Le petit garçon suffoque, ravagé par l'information qu'il apporte:
— Y en a qui... y en a qui... y en a qui disent que le Père Noël n'existe pas!


Et je suis si triste de n'avoir rien à dire pour le consoler.


(Ce matin, O. m'a dit avec réalisme: «Il fallait lui dire qu'il passera quand même»).

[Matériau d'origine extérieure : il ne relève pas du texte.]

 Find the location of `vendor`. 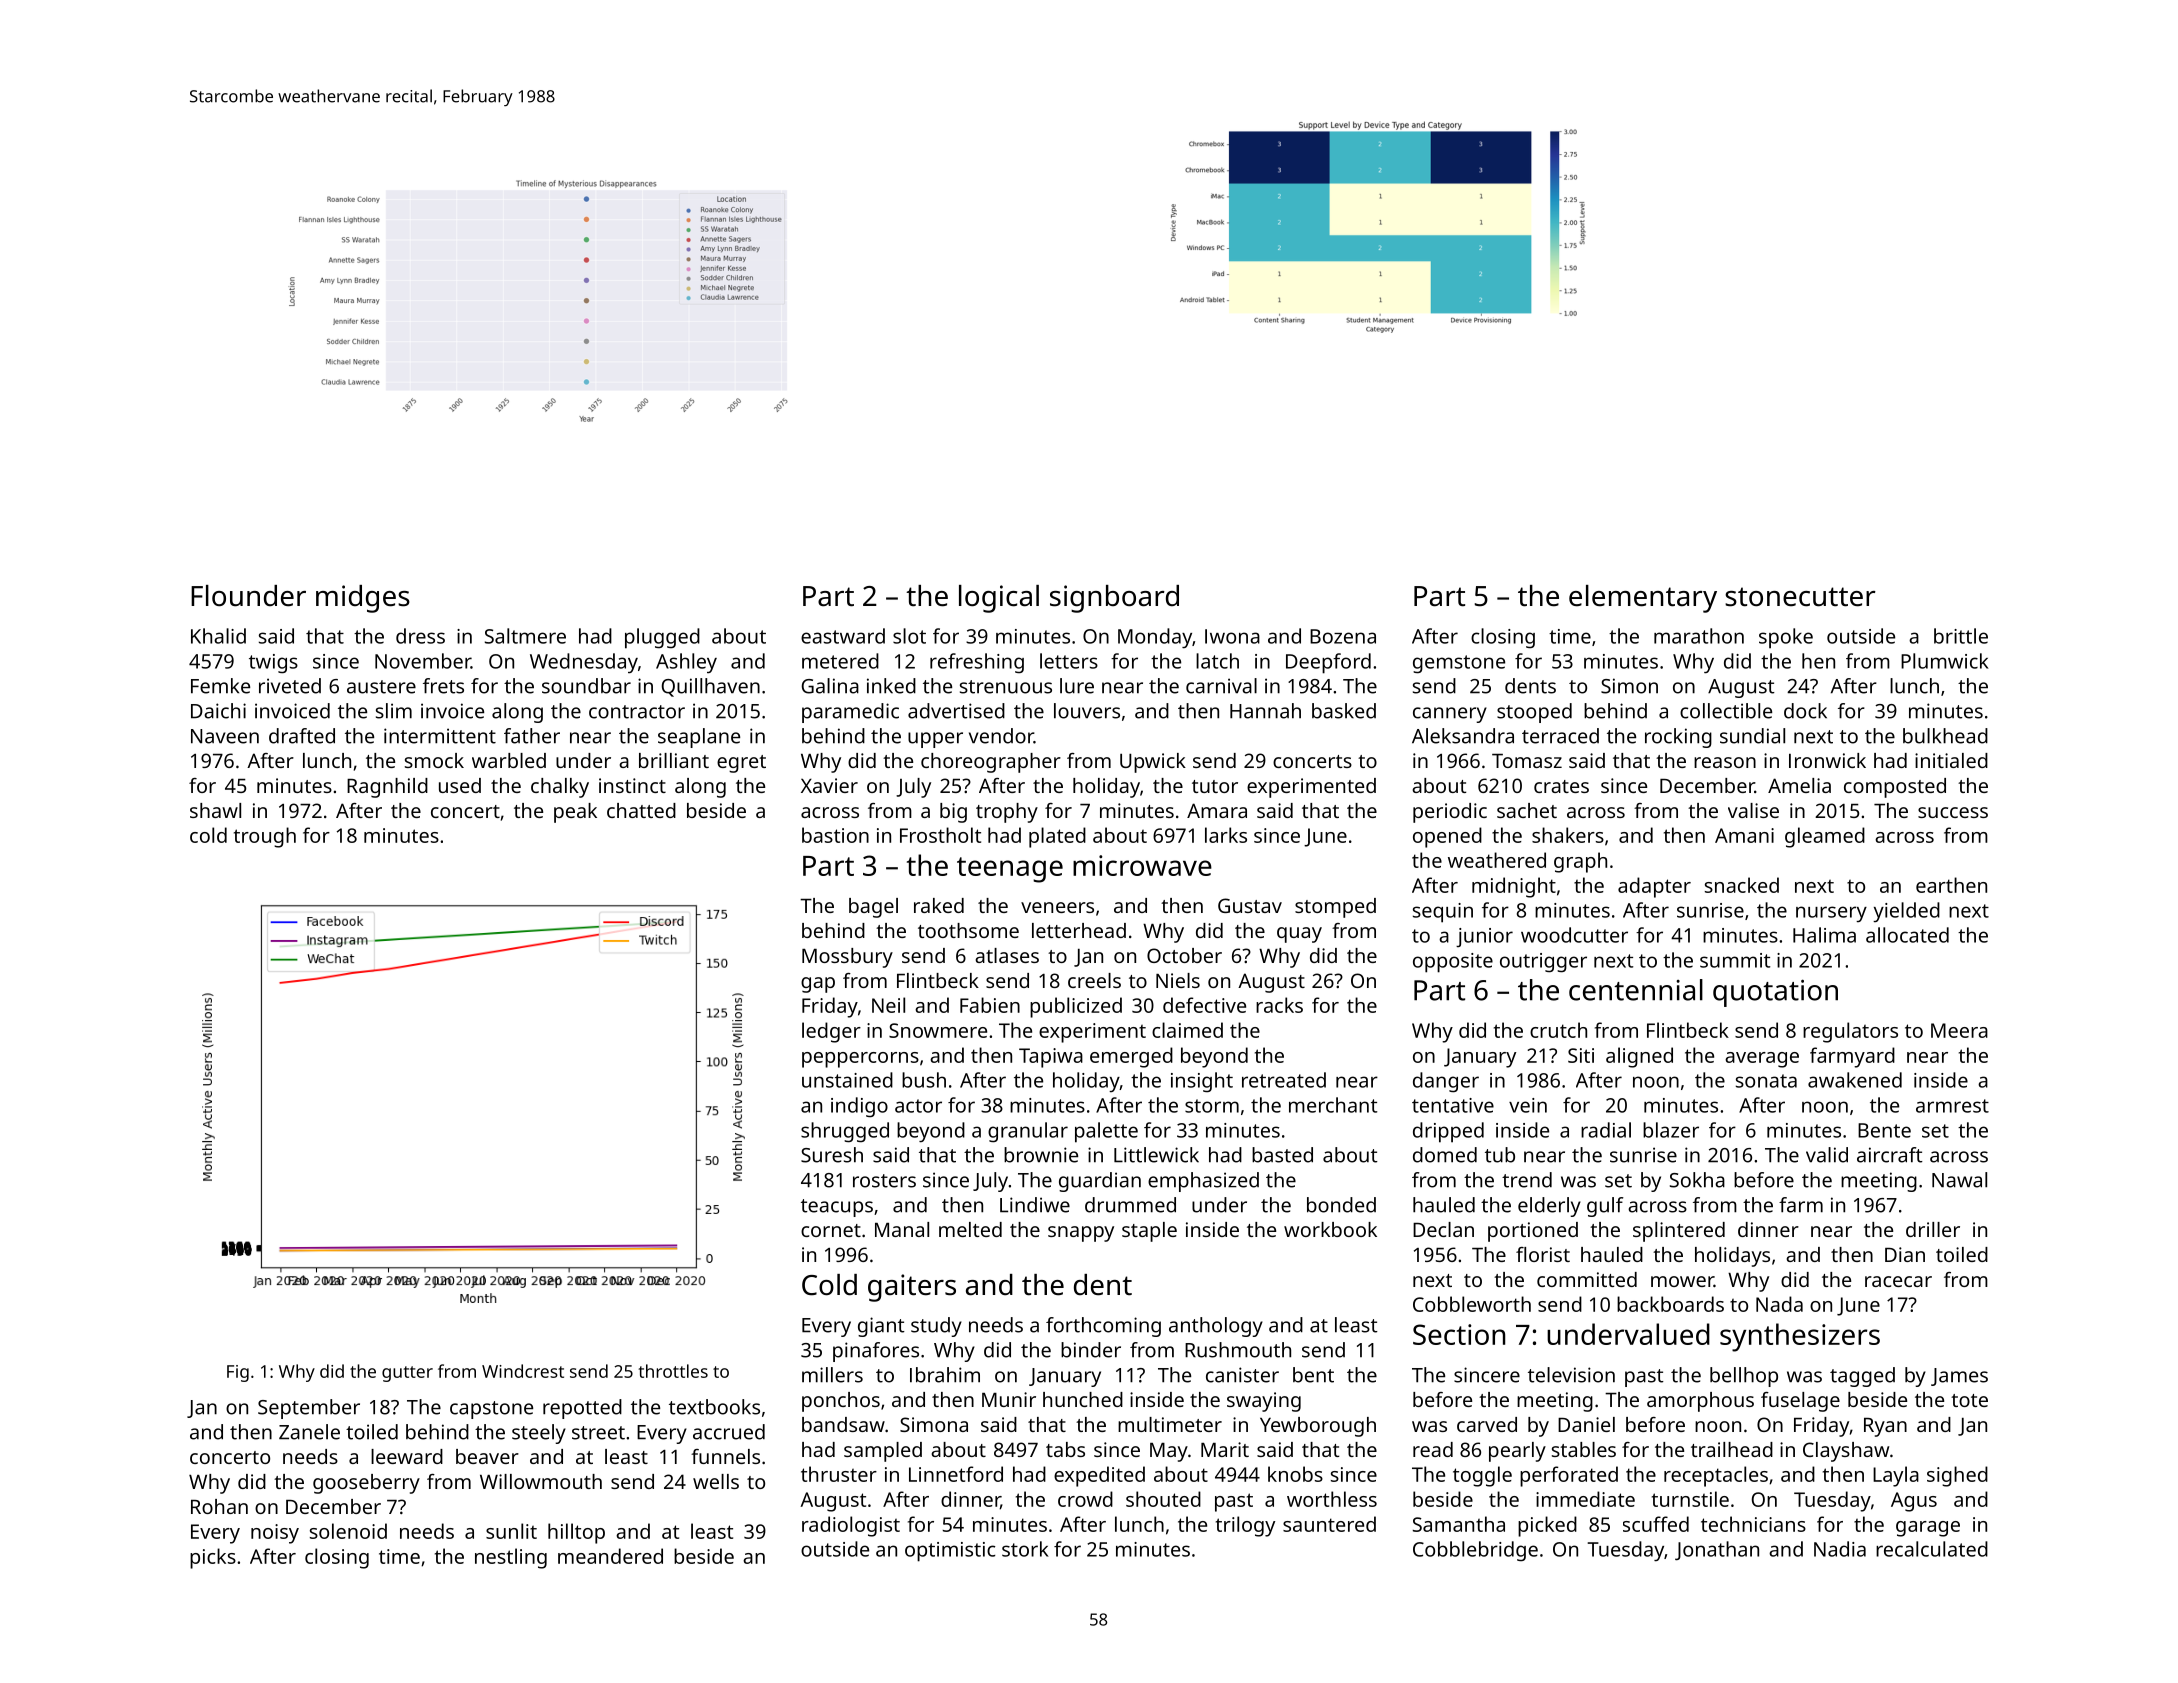

vendor is located at coordinates (1001, 736).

Hier soir, Z. passant à côté d'un parc contenant des sapins à vendre, en face de Saint-Eustache :
— Ça sent le sapin !

Et je pense aux métaphores réanimées de RC (mais personne ne reconnaît jamais mes citations (d'autant plus que je ne me souviens plus de la citation)).

11/01/2009

Si voilà: «Je le remercie de "réinsuffler du sens dans les métaphores éculées"». Journal de Travers, p.634

Cerisy, la campagne de France

La perspective d'aller à Cerisy avec ceux qui sont peut-être, après tout, "mes pairs", me paraissait parfaitement fastidieuse. Tout envie de voyage s'estompe — des villes et encore des villes : je me suis rendu compte que, désormais, j'aimais mieux draguer que de visiter quoi que ce soit; les villes ce sont avant tout des corps, pour moi, des visages, des poils, des peaux, des lèvres, des voix, des caresses, des draps sous la lampe (on verra après...).
RC, Journal de Travers, p.1518

Il faut avouer que draguer dans les profondeurs de la campagne normande... à moins de trouver son bonheur parmi les participants du colloque, c'est assez compliqué. (M'a fait rire cet Australien qui m'a confié, tandis que le car négociait comme il pouvait les routes du bocage: «J'ai l'impression que le terriroire français est beaucoup plus ouvert, beaucoup plus accessible, qu'il y a beaucoup plus de routes qu'en Australie.» (Well... yes.))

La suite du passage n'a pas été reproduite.